All fees and other expenses incurred in connection with the registration
of the Common Shares underlying the Warrant shall be borne by the Company,
including without limitation, fees of the Company's legal counsel, SEC filing
fees, printing costs, accounting fees and costs, transfer agent fees and any
other miscellaneous costs and disbursements. Consultant shall be responsible
for any and all underwriting discounts, brokerage commissions or other fees or
expenses incurred in connection with the sale or other disposition by
Consultant of the Common Shares underlying the Warrant covered by the
Registration Statement.
To the extent permitted by law, the Company will indemnify and hold
harmless Consultant, including its employees, agents, and representatives,
against any losses, claims, damages, liabilities or expenses, including without
limitation attorney's fees and disbursements, to which Consultant may become
subject under the Act to the extent that such losses, claims, damages or
liabilities arise out of or are based upon any violation by the Company of the
Act or under the Securities Exchange Act or 1934, or any rule or regulation
promulgated thereunder applicable to the Company, or arises out of or are based
upon any untrue or alleged untrue statement of any material fact contained in
the Registration Statement, or arises out of or are based upon the omission or
alleged omission to state therein a material fact required to be stated therein
or necessary to make the statements therein not misleading, or arise out of any
violation by the Company of any rule or regulation promulgated under the Act
applicable to the Company and relating to action or inaction required of the
Company in connection with such Registration Statement; provided, however, that
such indemnity contained in this section shall not apply to any loss, damage or
liabilities to the extent that same arises out of, or is based upon, an untrue
statement or omission made in connection with such Registration Statement in
reliance upon and in conformity with information furnished by Consultant.

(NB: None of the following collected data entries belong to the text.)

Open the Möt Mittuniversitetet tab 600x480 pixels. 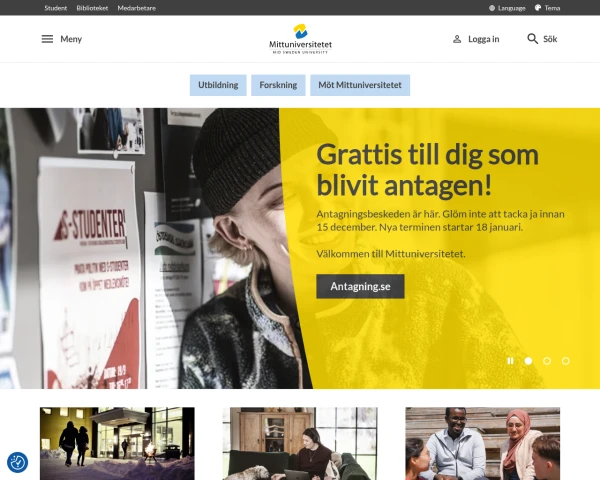coord(360,85)
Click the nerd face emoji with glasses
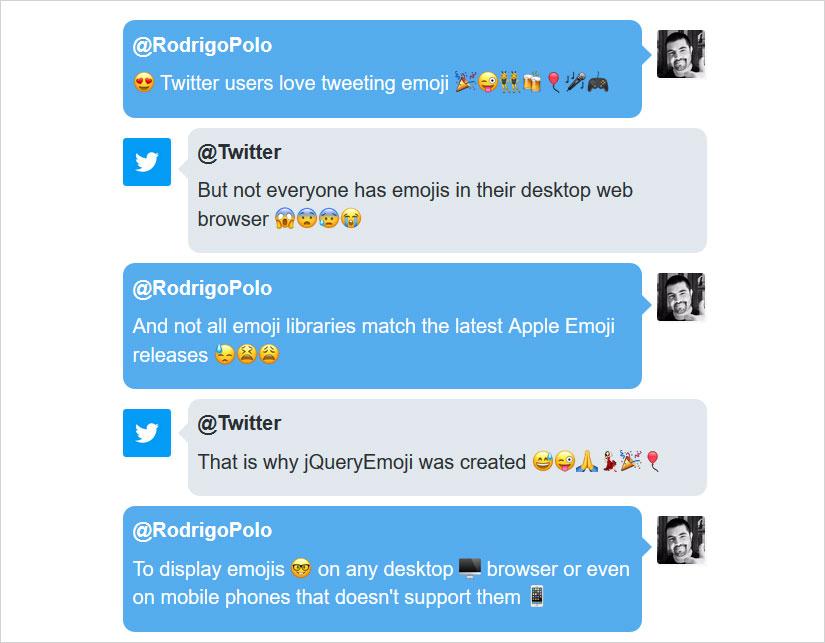825x643 pixels. tap(301, 568)
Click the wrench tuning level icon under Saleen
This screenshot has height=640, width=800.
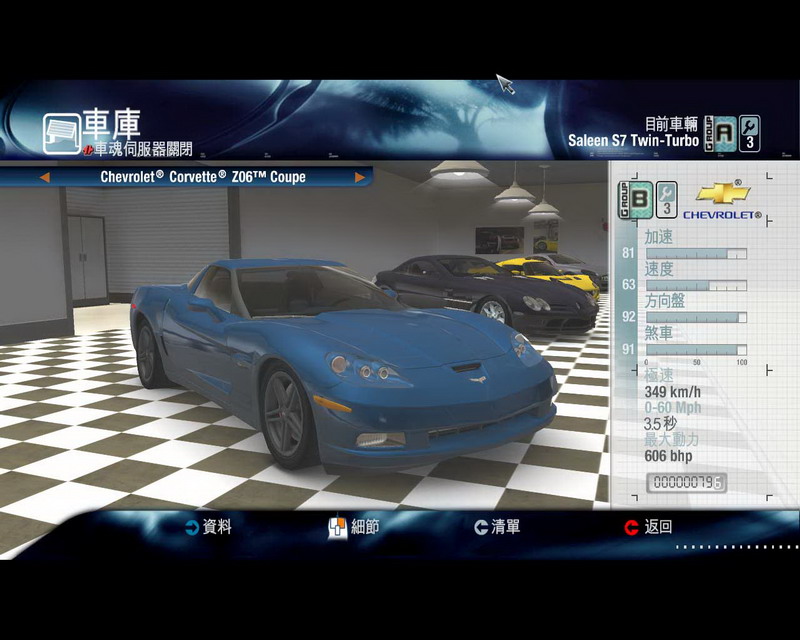point(749,132)
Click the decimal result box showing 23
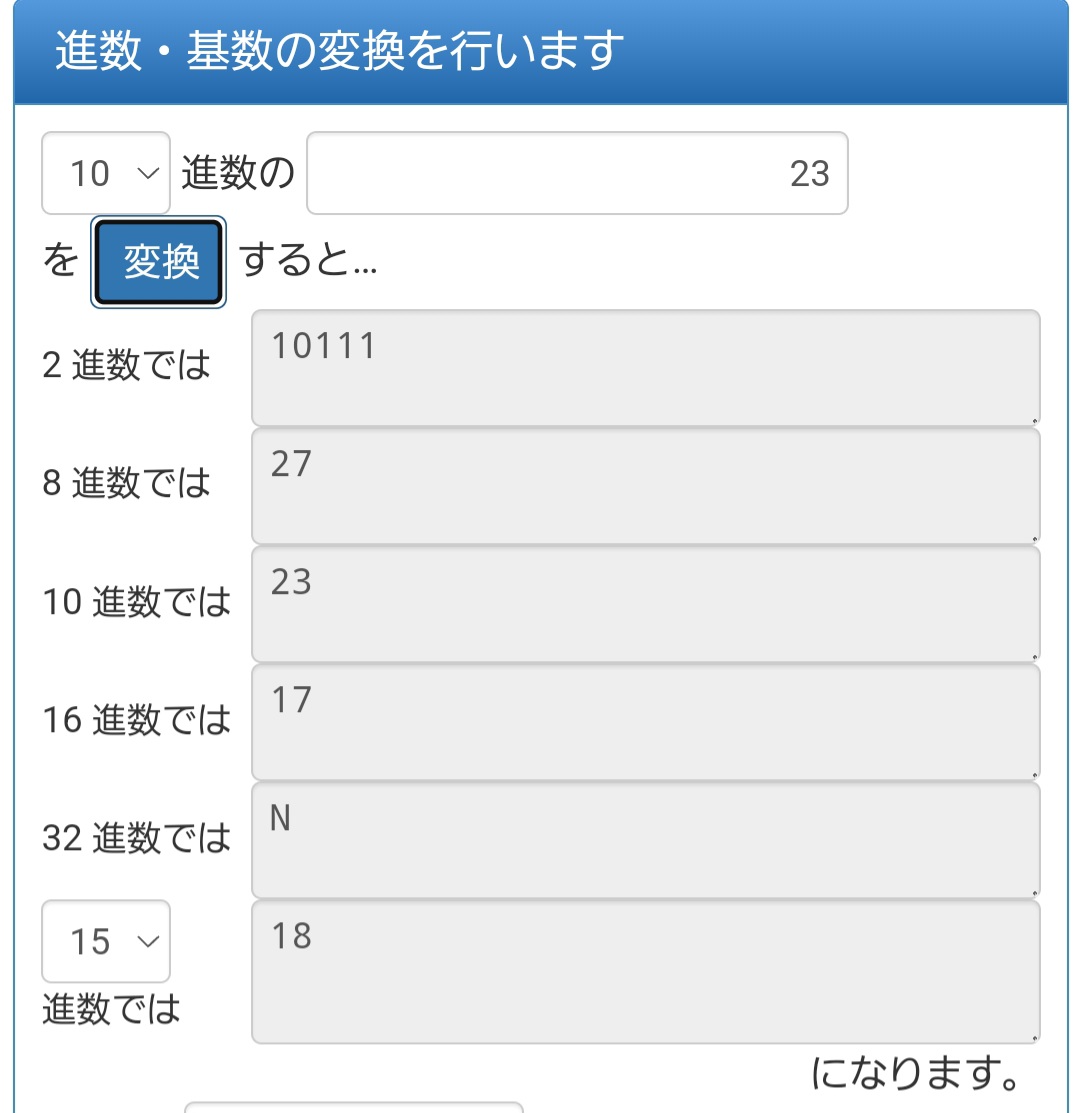 (646, 604)
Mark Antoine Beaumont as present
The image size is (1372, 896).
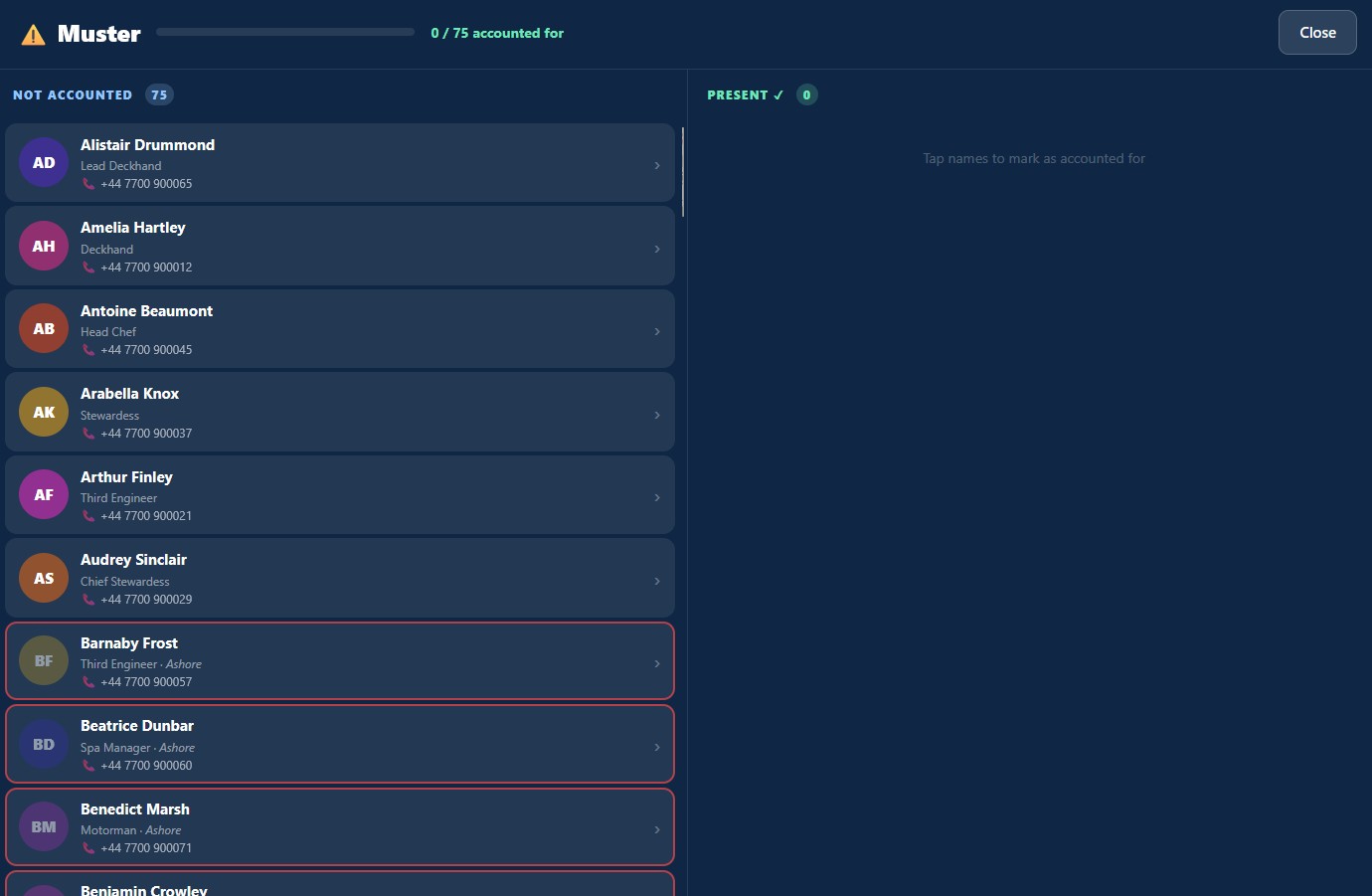[340, 329]
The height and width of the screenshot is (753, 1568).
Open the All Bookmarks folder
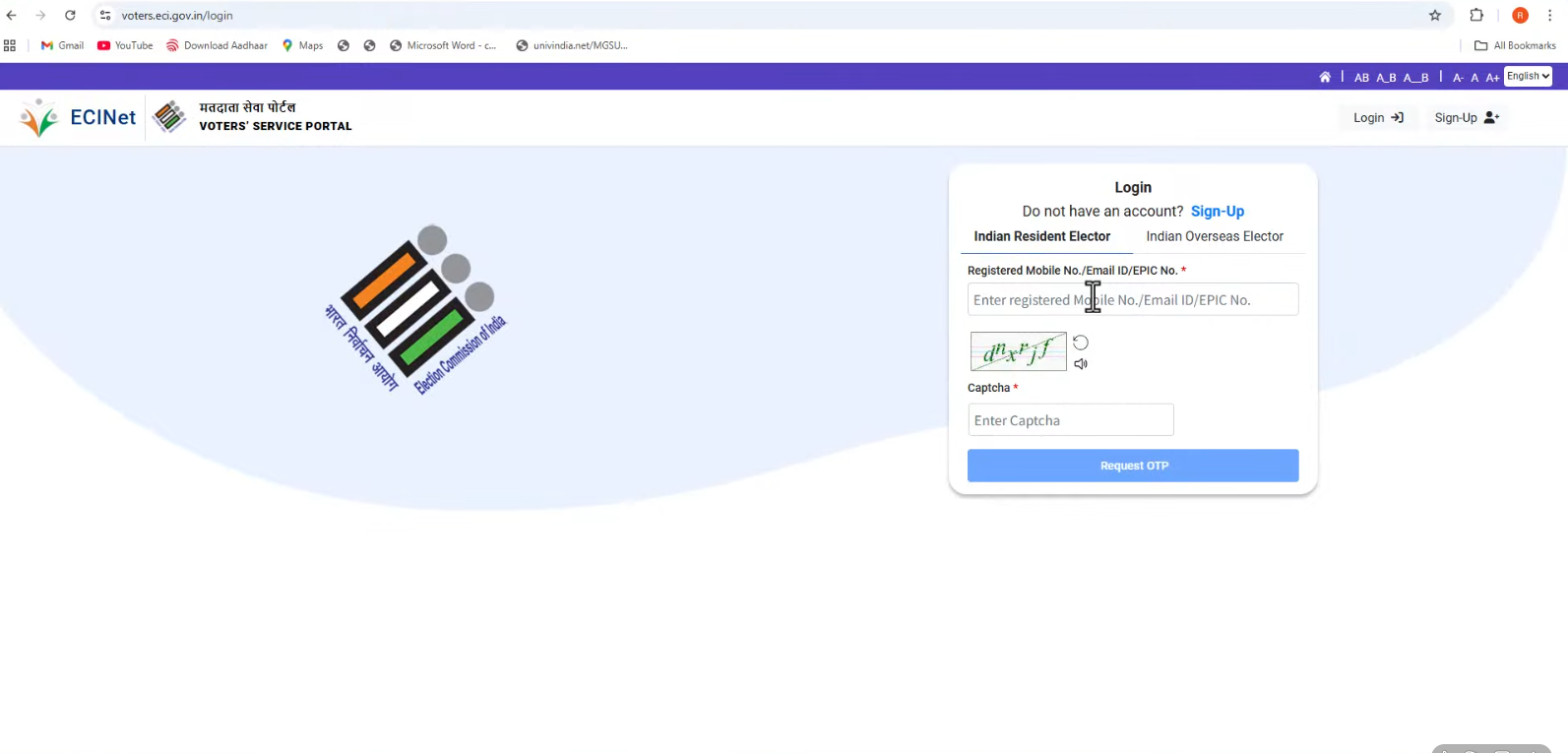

Except for the obligations of the Company set for above in this Section 4,
all obligations relating to compliance with applicable laws and regulations
governing the distribution of securities in connection with Consultant's sales
of Common Shares of the Company acquired pursuant to the exercise of the
Warrant shall be the sole obligation of Consultant.
Consultant agrees that it will not sell the Common Shares acquired upon
the exercise of the Warrant in any state other than the States of Colorado, New
York and such other states or foreign jurisdictions where such Common Shares may
be sold without any further registration, qualification or action.
5. Independent Contractor. In furnishing services, Consultant will at all
times be acting as an independent contractor and shall not be deemed an
employee, officer, partner or joint venturer of or with the Company. As such,
Consultant will not by reason this Agreement or its services hereunder be
entitled to participate in or to receive any benefit or right under any of the
Company's employee stock, benefit or welfare plans. Consultant agree to report
its compensation from the Company as income from self employment and to pay all
self employment and other taxes required by law to be paid with respect to such
compensation as and when the same shall become due and payable.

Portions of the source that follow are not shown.